_Data entries_
━━━
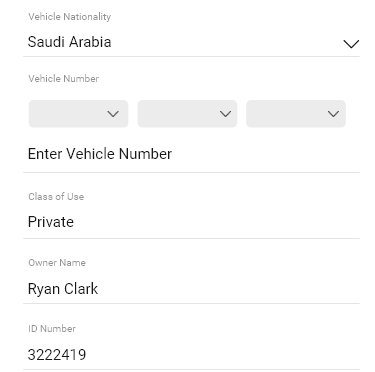Select the word Clark in Owner Name
375x372 pixels.
pos(81,289)
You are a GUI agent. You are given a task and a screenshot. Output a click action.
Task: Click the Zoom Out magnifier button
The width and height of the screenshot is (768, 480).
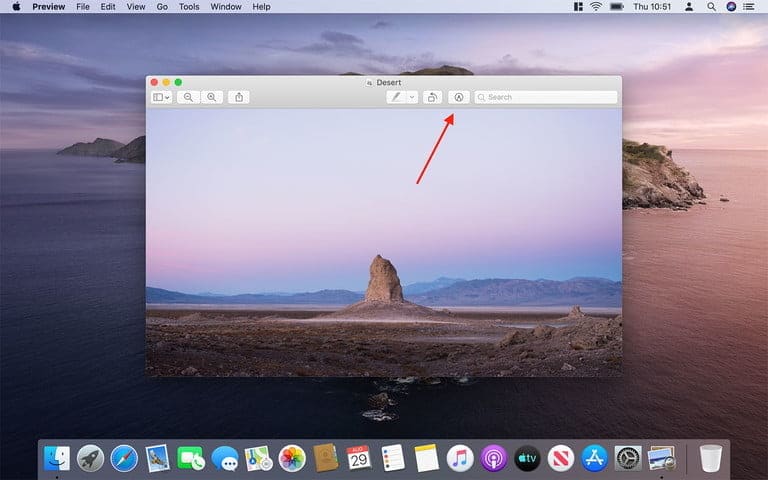coord(188,97)
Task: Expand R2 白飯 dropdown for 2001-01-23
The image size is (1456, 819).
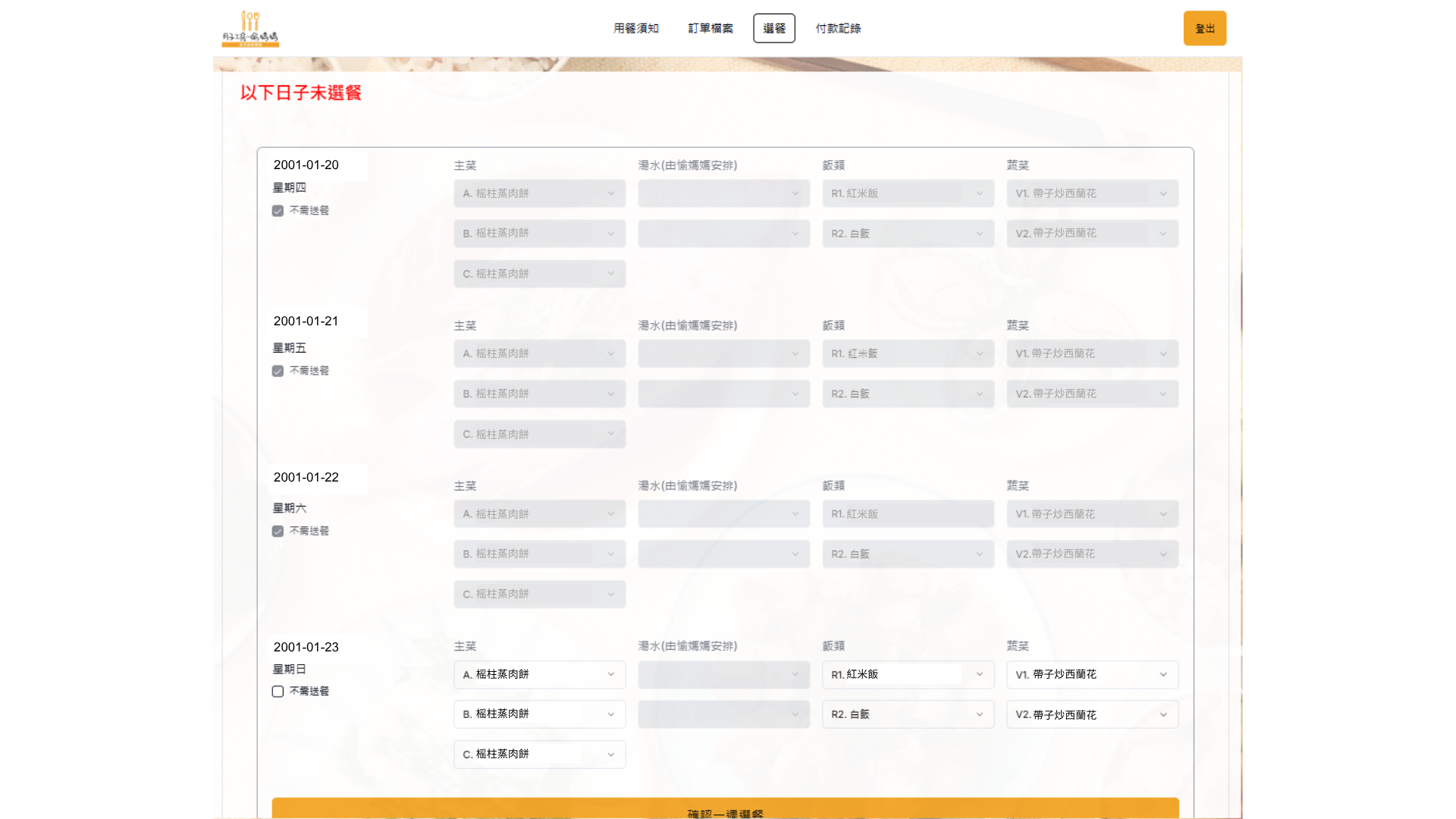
━━━
_WHAT TO DO_
Write out every line of the entries above verbatim, leaving the pictures out of your answer.

_OUTPUT FOR THIS EXERCISE_
Select the word Clark in Owner Name
375x372 pixels.
pos(81,289)
You are a GUI agent. You are given a task and a screenshot. Output a click action.
Task: Click the Zoom Out magnifier button
The width and height of the screenshot is (768, 480).
coord(188,97)
Task: Expand R2 白飯 dropdown for 2001-01-23
The image size is (1456, 819).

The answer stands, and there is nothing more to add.